## WORK ITEM
Write back, word for word, the lines from the one containing "Task: Open 仪表盘样式 style settings" to the end of the listing below. Include nothing else, and no pictures.

## GIVEN RECORDS

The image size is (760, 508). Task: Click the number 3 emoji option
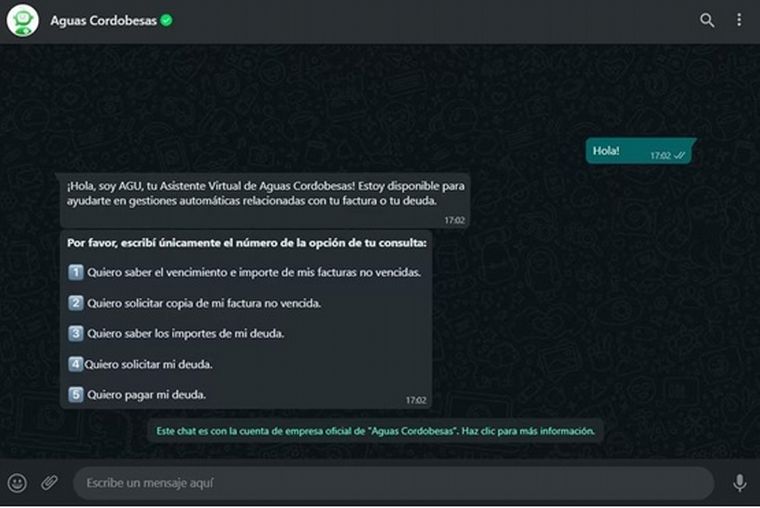[76, 333]
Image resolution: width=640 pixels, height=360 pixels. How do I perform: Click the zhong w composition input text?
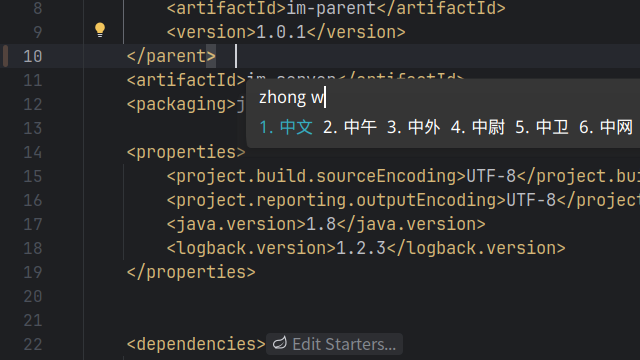click(x=291, y=98)
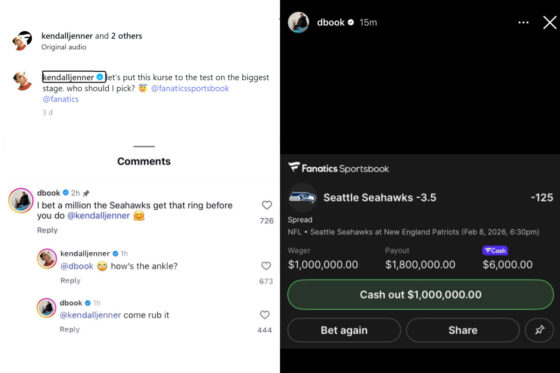Open the @kendalljenner mention in dbook's comment
The width and height of the screenshot is (560, 373).
(x=99, y=215)
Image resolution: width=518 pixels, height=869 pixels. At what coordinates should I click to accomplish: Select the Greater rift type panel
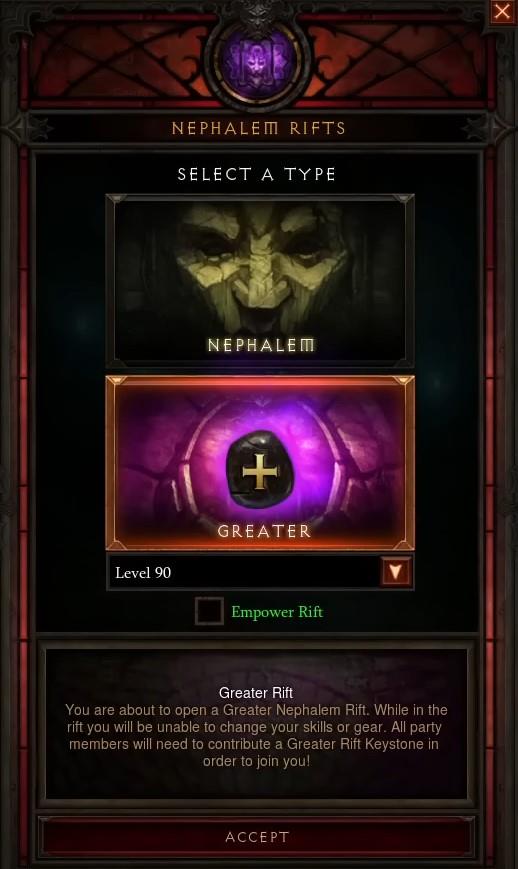(x=259, y=463)
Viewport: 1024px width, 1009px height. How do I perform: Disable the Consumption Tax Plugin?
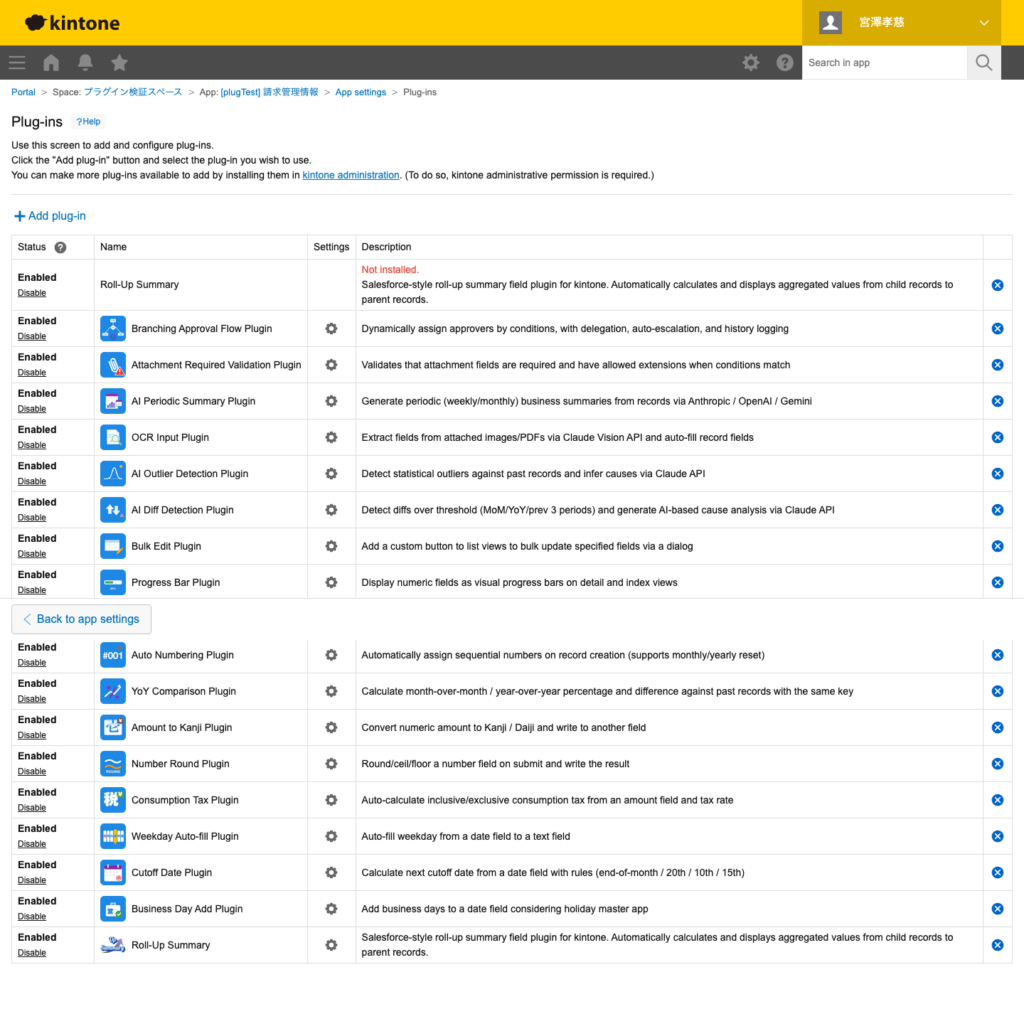click(32, 808)
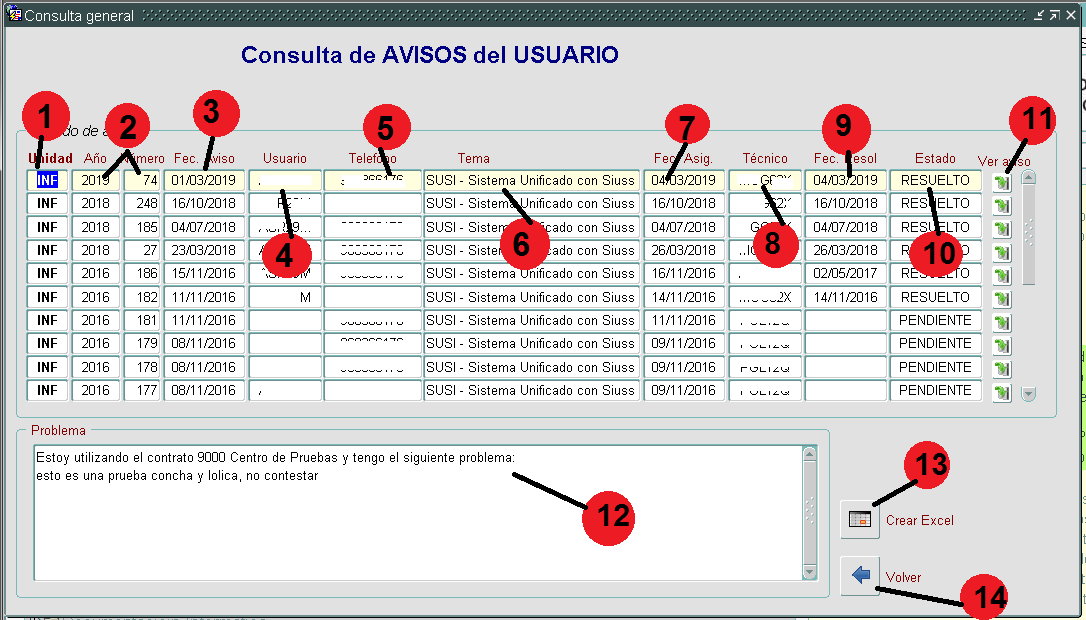The height and width of the screenshot is (620, 1086).
Task: View notice 177 with Ver aviso icon
Action: 1002,392
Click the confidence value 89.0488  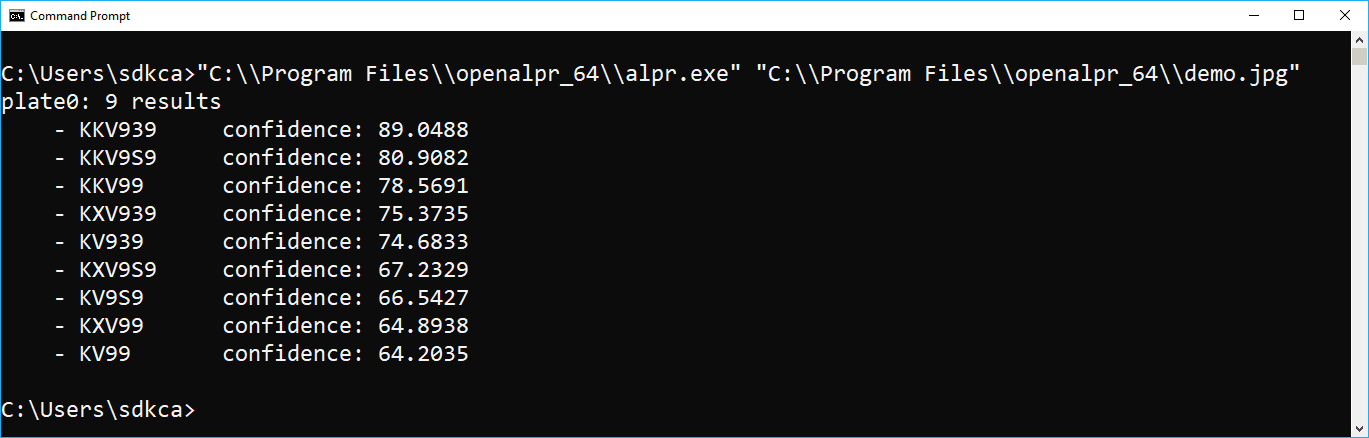[423, 130]
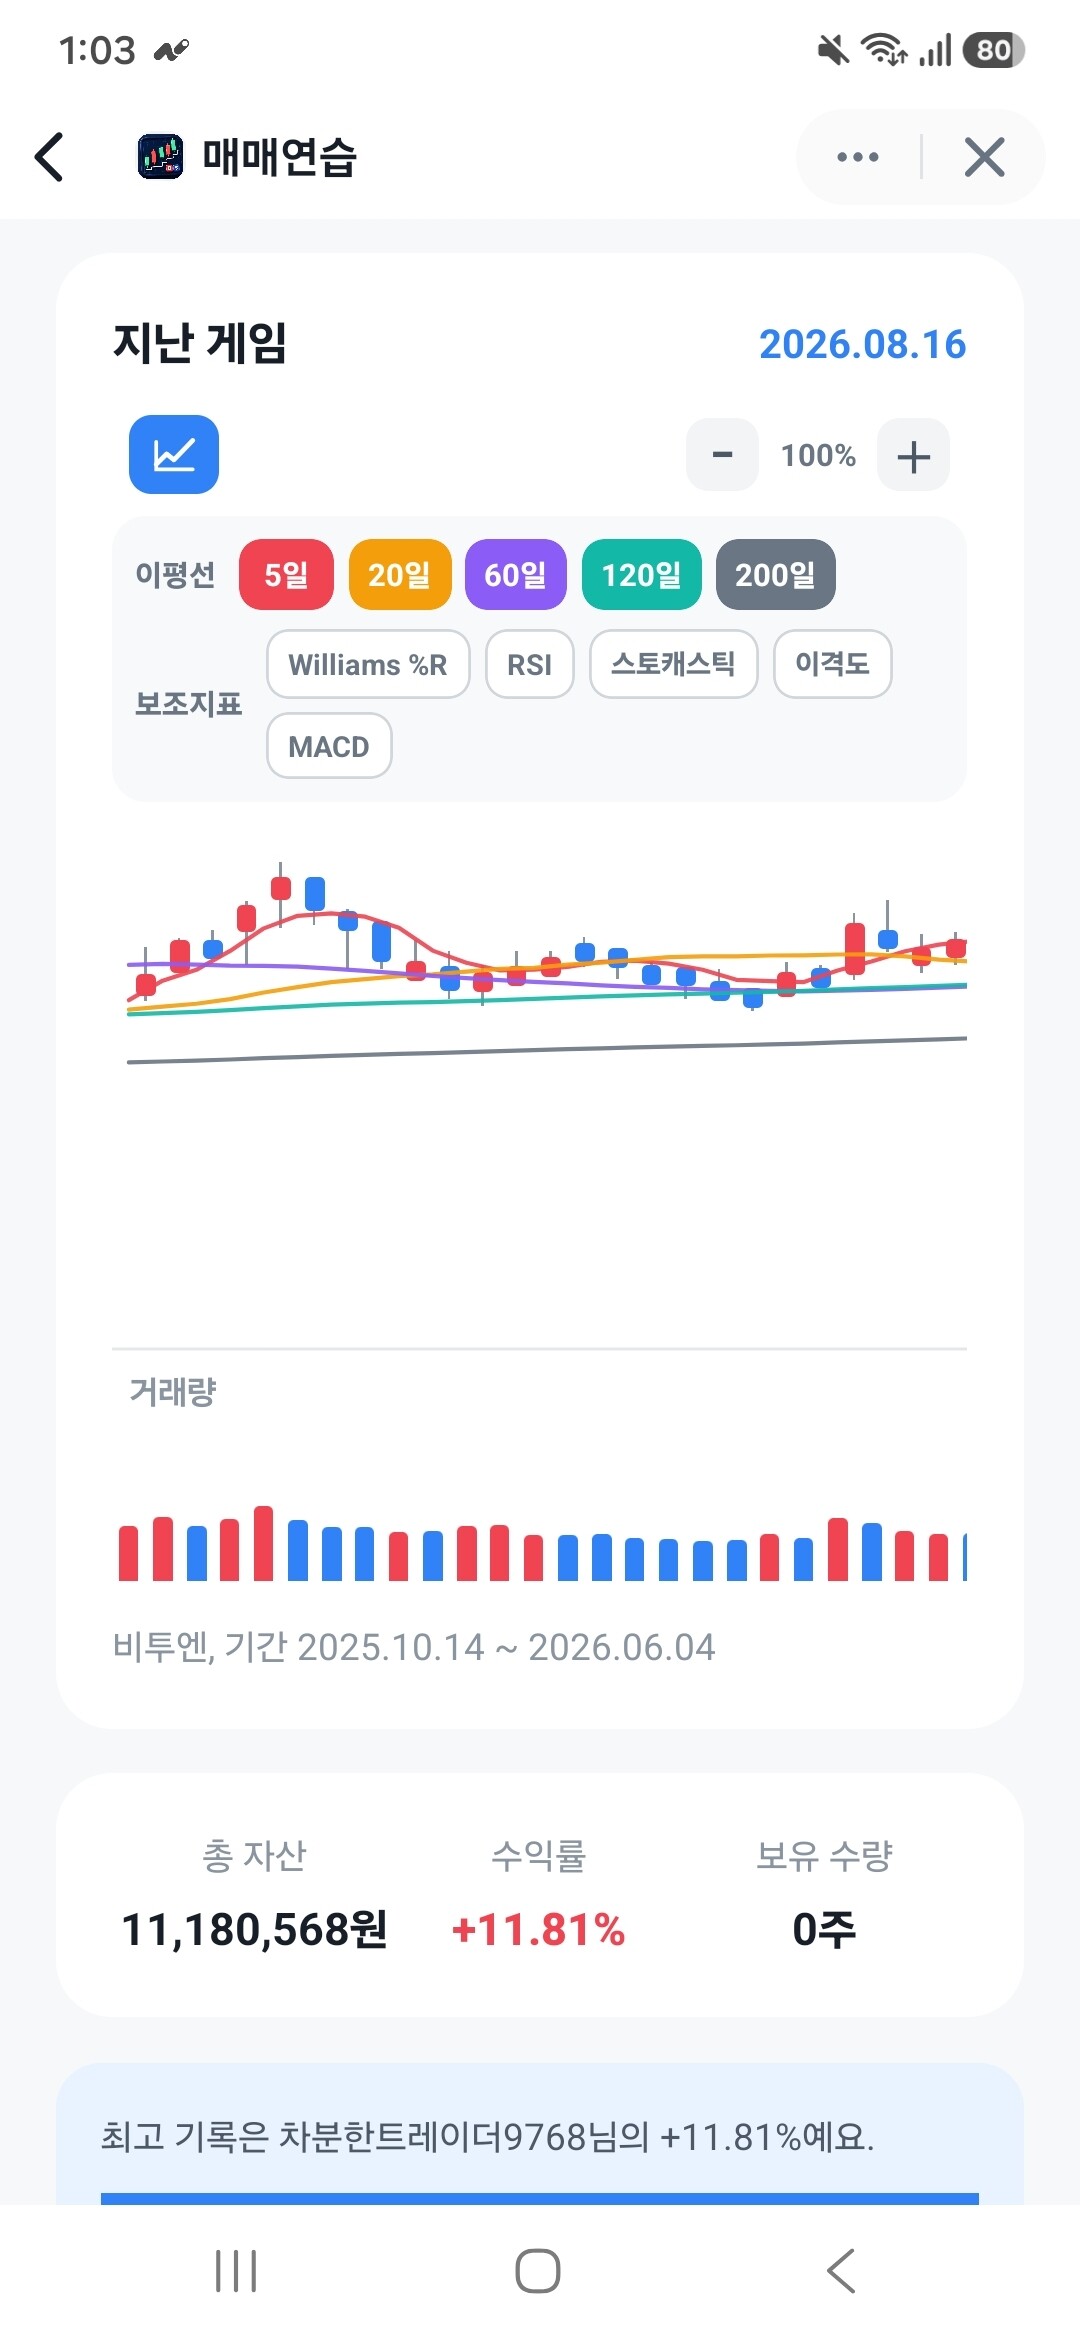Image resolution: width=1080 pixels, height=2340 pixels.
Task: Increase chart zoom with plus button
Action: tap(913, 455)
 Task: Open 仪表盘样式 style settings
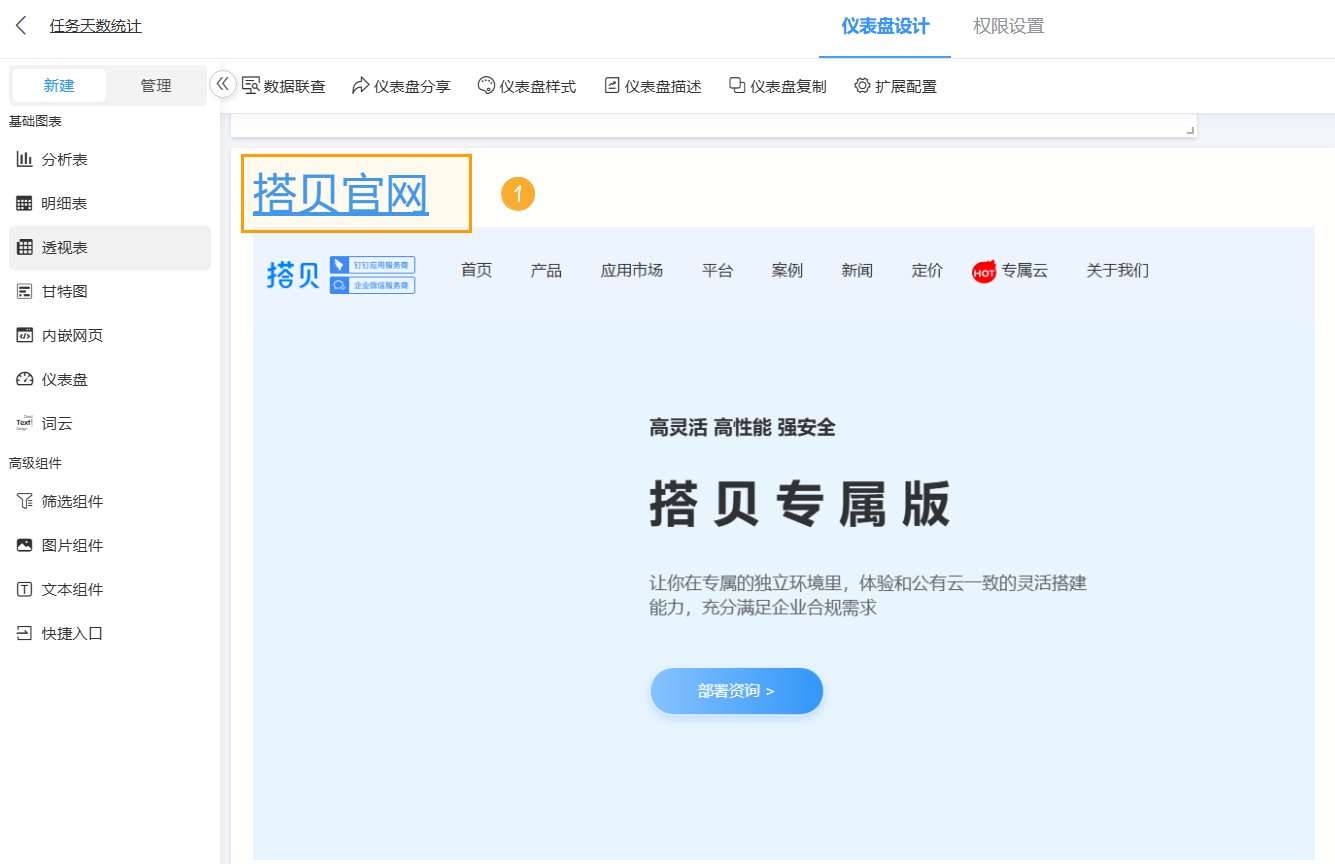coord(527,86)
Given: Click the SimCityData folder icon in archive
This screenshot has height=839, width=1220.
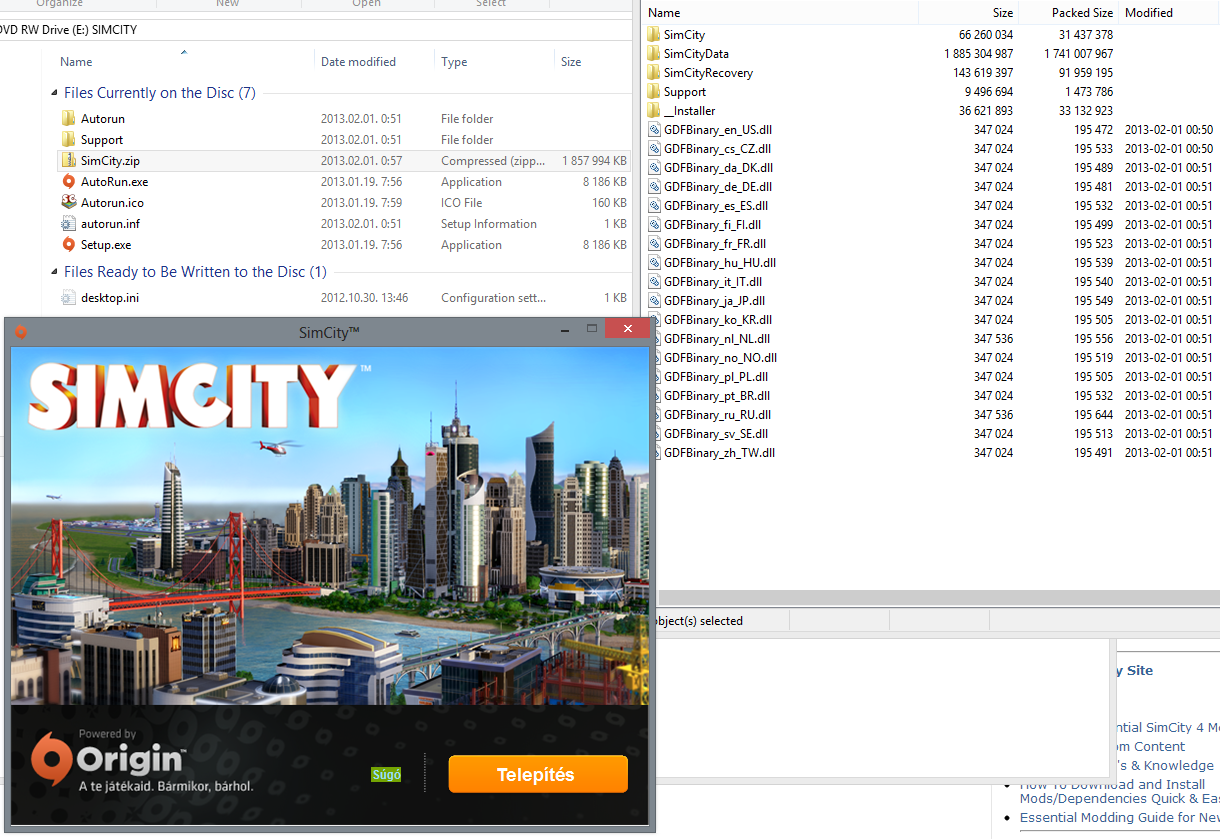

## SOLUTION TO THIS PROBLEM
 Task: Open 仪表盘样式 style settings
coord(527,86)
Given: Click the SimCityData folder icon in archive
This screenshot has height=839, width=1220.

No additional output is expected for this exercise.